*TASK MATERIAL*.
* * * * * * * * *

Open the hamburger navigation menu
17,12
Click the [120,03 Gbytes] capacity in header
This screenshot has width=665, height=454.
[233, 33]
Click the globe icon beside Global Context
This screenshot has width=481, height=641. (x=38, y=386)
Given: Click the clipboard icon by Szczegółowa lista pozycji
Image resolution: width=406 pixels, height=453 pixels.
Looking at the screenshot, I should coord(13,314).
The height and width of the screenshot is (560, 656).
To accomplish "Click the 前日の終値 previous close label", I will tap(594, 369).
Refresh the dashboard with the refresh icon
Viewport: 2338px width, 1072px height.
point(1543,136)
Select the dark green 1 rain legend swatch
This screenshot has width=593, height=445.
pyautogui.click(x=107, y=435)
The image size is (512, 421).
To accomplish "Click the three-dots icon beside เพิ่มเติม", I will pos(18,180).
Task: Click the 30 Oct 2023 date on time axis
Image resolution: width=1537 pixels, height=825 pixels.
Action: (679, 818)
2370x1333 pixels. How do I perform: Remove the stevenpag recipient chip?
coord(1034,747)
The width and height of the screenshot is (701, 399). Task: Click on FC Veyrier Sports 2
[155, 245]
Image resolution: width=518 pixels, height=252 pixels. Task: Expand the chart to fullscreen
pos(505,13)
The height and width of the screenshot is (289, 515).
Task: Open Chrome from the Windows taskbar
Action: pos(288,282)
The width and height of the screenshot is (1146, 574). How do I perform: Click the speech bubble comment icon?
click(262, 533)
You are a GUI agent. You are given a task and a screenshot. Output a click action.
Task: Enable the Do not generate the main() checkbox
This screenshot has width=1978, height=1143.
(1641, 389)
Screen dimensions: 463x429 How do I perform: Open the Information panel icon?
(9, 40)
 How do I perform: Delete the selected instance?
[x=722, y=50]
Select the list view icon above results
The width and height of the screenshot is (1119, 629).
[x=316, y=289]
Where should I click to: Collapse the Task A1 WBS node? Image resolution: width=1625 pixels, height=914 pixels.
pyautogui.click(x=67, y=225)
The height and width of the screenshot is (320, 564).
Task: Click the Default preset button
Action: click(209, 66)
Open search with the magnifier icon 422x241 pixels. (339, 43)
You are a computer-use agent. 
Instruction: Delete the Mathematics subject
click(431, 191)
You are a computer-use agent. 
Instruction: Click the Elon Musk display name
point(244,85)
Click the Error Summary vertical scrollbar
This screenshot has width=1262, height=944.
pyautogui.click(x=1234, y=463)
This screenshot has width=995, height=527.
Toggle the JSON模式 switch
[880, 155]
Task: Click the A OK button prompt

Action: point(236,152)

* * * * * * * * *

*TASK REQUIREMENTS*.
Write out all the lines above again, keeping every character identical.

*FULL SOLUTION*.
Open the hamburger navigation menu
17,12
Click the [120,03 Gbytes] capacity in header
This screenshot has width=665, height=454.
[233, 33]
Click the globe icon beside Global Context
This screenshot has width=481, height=641. (x=38, y=386)
Given: Click the clipboard icon by Szczegółowa lista pozycji
Image resolution: width=406 pixels, height=453 pixels.
Looking at the screenshot, I should coord(13,314).
The height and width of the screenshot is (560, 656).
To accomplish "Click the 前日の終値 previous close label", I will tap(594, 369).
Refresh the dashboard with the refresh icon
Viewport: 2338px width, 1072px height.
point(1543,136)
Select the dark green 1 rain legend swatch
This screenshot has width=593, height=445.
pyautogui.click(x=107, y=435)
The image size is (512, 421).
To accomplish "Click the three-dots icon beside เพิ่มเติม", I will pos(18,180).
Task: Click the 30 Oct 2023 date on time axis
Image resolution: width=1537 pixels, height=825 pixels.
Action: (679, 818)
2370x1333 pixels. How do I perform: Remove the stevenpag recipient chip?
coord(1034,747)
The width and height of the screenshot is (701, 399). Task: Click on FC Veyrier Sports 2
[155, 245]
Image resolution: width=518 pixels, height=252 pixels. Task: Expand the chart to fullscreen
pos(505,13)
The height and width of the screenshot is (289, 515).
Task: Open Chrome from the Windows taskbar
Action: pos(288,282)
The width and height of the screenshot is (1146, 574). How do I perform: Click the speech bubble comment icon?
click(262, 533)
You are a GUI agent. You are given a task and a screenshot. Output a click action.
Task: Enable the Do not generate the main() checkbox
This screenshot has width=1978, height=1143.
(1641, 389)
Screen dimensions: 463x429 How do I perform: Open the Information panel icon?
(9, 40)
 How do I perform: Delete the selected instance?
[x=722, y=50]
Select the list view icon above results
The width and height of the screenshot is (1119, 629).
[x=316, y=289]
Where should I click to: Collapse the Task A1 WBS node? Image resolution: width=1625 pixels, height=914 pixels.
pyautogui.click(x=67, y=225)
The height and width of the screenshot is (320, 564).
Task: Click the Default preset button
Action: click(209, 66)
Open search with the magnifier icon 422x241 pixels. (339, 43)
You are a computer-use agent. 
Instruction: Delete the Mathematics subject
click(431, 191)
You are a computer-use agent. 
Instruction: Click the Elon Musk display name
point(244,85)
Click the Error Summary vertical scrollbar
This screenshot has width=1262, height=944.
pyautogui.click(x=1234, y=463)
This screenshot has width=995, height=527.
Toggle the JSON模式 switch
[880, 155]
Task: Click the A OK button prompt

Action: point(236,152)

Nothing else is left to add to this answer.